閉塞された社会環境の中、近親相姦を代々積み重ねる歪んだ血族を描くこの作品は、前編「閉塞」において少女が父親と交わり子を宿し、後編「面影」において成長したその息子と母親となった元・少女とがやはり禁忌を犯すというストーリー展開になっています。
EroGappa3.jpg自分の“祖父”が“父”であることを知った少年は“祖父”の墓の前で母親と交わり、その墓を汚すよう母に命じます(←参照 踏みにじられる墓前の花 「面影」より)。
この作品は、父親を弑して母親と交わるというオイディプスの役割を担わされた少年の成長の側面を描きつつ、結局禁忌の性愛の連鎖という呪いから逃れられなかった悲劇です。力強く生きる人間を決してその懐から逃がすことをしない性の暗闇の中、イオカステの役割を担わされた“母親”が口にする快楽に満ちた嬌声はその歓喜にも関わらず、いやその歓喜故に、逃れ得ぬ性愛の縛鎖への魂の慟哭を強く想起させます。
同じく母との関係を描く短編「だけど、今だけは・・・」では呼称を“母さん”から“弥生さん”に変更することで近親としての関係性からの脱却を示したのに対し、この連作では母子の関係性の禁忌を最後までピンと張り詰めていたのも興味深く映ります。

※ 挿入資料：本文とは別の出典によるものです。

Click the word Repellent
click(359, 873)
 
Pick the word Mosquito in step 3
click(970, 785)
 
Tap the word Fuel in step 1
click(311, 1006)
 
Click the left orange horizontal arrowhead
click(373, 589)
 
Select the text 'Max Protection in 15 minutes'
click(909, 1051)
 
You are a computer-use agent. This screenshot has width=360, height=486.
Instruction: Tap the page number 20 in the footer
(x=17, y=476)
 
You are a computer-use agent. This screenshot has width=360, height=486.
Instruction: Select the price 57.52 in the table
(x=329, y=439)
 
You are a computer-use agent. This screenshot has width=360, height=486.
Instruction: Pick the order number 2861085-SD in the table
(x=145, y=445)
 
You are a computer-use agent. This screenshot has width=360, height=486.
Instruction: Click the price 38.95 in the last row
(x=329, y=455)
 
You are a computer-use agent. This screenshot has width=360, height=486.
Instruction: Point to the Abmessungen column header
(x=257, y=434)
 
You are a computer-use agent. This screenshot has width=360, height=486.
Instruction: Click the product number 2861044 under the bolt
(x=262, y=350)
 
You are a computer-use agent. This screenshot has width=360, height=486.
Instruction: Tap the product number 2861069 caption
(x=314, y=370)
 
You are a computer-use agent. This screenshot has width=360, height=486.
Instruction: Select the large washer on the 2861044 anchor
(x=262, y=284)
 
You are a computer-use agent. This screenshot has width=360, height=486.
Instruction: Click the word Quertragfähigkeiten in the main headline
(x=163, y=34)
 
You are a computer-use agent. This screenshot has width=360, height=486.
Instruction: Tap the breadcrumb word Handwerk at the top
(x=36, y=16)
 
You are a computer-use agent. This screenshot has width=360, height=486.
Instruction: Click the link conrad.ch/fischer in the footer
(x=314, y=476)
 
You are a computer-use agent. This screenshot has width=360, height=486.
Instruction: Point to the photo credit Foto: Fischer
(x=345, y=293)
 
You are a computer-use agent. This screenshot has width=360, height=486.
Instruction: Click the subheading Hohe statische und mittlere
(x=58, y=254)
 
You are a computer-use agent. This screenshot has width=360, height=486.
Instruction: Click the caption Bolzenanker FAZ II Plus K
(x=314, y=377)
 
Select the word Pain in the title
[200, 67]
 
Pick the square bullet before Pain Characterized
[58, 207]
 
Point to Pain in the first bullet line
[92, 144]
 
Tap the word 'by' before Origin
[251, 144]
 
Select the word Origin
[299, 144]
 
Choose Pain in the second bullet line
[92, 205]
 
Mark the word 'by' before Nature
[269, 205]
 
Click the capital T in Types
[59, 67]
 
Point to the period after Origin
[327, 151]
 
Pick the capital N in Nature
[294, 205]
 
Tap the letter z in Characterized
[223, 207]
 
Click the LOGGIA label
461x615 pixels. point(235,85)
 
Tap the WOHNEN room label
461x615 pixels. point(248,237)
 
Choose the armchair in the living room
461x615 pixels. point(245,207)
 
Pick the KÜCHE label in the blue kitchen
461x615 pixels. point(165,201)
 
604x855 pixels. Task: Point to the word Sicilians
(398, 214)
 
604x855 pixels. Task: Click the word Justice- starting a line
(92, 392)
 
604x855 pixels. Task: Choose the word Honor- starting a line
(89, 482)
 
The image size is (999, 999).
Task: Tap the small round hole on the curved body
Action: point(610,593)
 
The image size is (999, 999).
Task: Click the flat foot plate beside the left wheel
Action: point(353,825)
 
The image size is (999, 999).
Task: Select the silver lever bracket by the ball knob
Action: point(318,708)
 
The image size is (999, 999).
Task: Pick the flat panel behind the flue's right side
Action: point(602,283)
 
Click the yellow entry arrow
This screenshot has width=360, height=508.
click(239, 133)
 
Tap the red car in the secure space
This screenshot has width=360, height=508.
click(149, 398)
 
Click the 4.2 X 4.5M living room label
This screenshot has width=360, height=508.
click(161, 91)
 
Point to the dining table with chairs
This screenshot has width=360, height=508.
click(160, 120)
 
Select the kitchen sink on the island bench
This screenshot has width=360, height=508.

この連作も含め、妖しく人を誘う禁忌の性愛に囚われた登場人物達の悲しみと喜びとをじっくりと味わって頂きたい単行本です。

【澄んだ官能が魅力なエロシーン】
エロシーンの分量は多いとは言えないのですが、上述の様に作品を支配するエロスのクオリアは非常に魅力的であり、陰と陽とを併せ持つ官能的なセックスシーンは非常に質が高く感じます
少女にしろ成人女性にしろ、これといった強烈なセックスアピールのあるボディデザインでもなく、絵柄も割合にシンプルなタイプで派手さや濃さのあるタイプではありません。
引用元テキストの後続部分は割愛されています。